At the beginning of the month, our senior editor Brandi Koskie blogged about the Hydroxycut recall. Here’s a quick recap, and where it may (or should) lead with regards to future health legislation:
Is the Food & Drug Administration protecting consumers from dangerous and fraudulent claims by supplement makers, or are they simply reacting after the fact when it’s too late? That’s what the advocacy group called the Reality Coalition thinks. And there’s some merit to that claim. The group argues that the Dietary Supplement Health and Education Act (DSHEA), does little to protect consumers from unsafe supplements like Hydroxycut until it’s too late.
Earlier this month, the FDA ordered a recall on the popular weight loss supplement Hydroxycut, after it received 23 reports of serious liver problems, ranging from jaundice and elevated liver enzymes. In 2007, a 19-year-old died of liver damage related to the use of Hydroxycut. Amazingly, that wasn’t reported to the FDA until this past March.
To make matters worse, there have been other problems associated with Hydroxycut, including seizures, heart problems, and rhabdomyolysis, a muscle ailment that can lead to other issues.
The controversy over the dangers of certain supplements really came to the forefront when major league baseball pitcher Steven Belcher died while using ephedra. Since then, there seems to have been more sensitivity to the dangers that some supplements may pose.
As a result, the FDA has gotten more aggressive in monitoring dietary supplements. In March, the agency sent letters to 72 companies regarding unlisted ingredients, and many of the companies subsequently recalled their products.
The problem that seems to be the most pressing, and obvious, is that under the current incarnation of the DSHEA, supplement companies don’t need FDA approval before they are put on the market. How insane is that?
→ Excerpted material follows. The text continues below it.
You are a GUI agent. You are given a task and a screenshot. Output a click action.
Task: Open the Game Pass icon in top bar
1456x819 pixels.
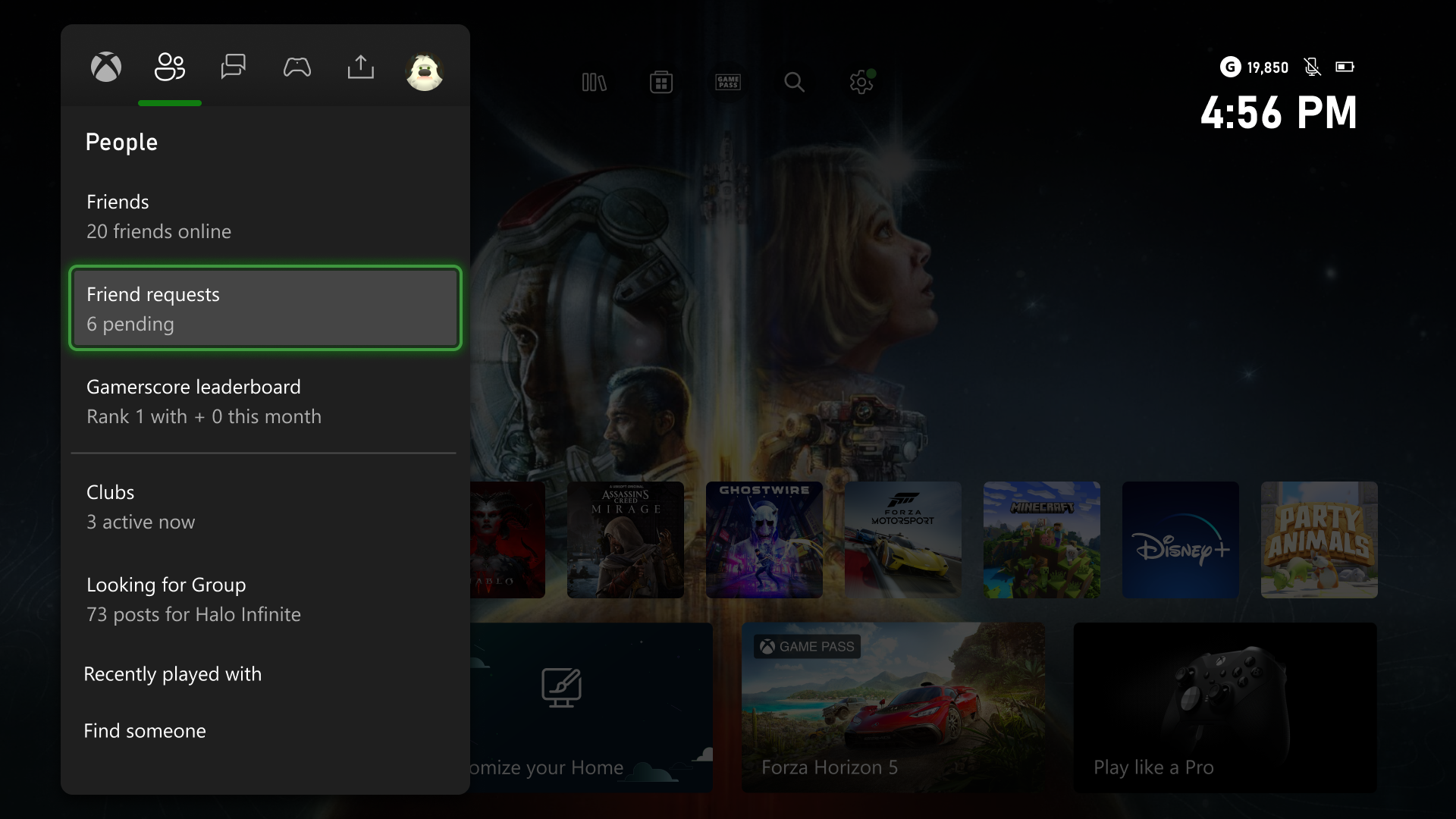[728, 82]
That’s akin to testing cars for safety after they are made.
How many more people need to become sick or die before a common sense revision to the law is brought about?
“Now is the ideal time for Congress… to raise the regulatory bar for weight loss supplement manufacturers to be accountable for the safety and efficacy of their products,” says Louis J. Aronne, M.D., co-chair of Reality Coalition. “We firmly believe that there needs to be an FDA review process for all over-the-counter weight loss products.”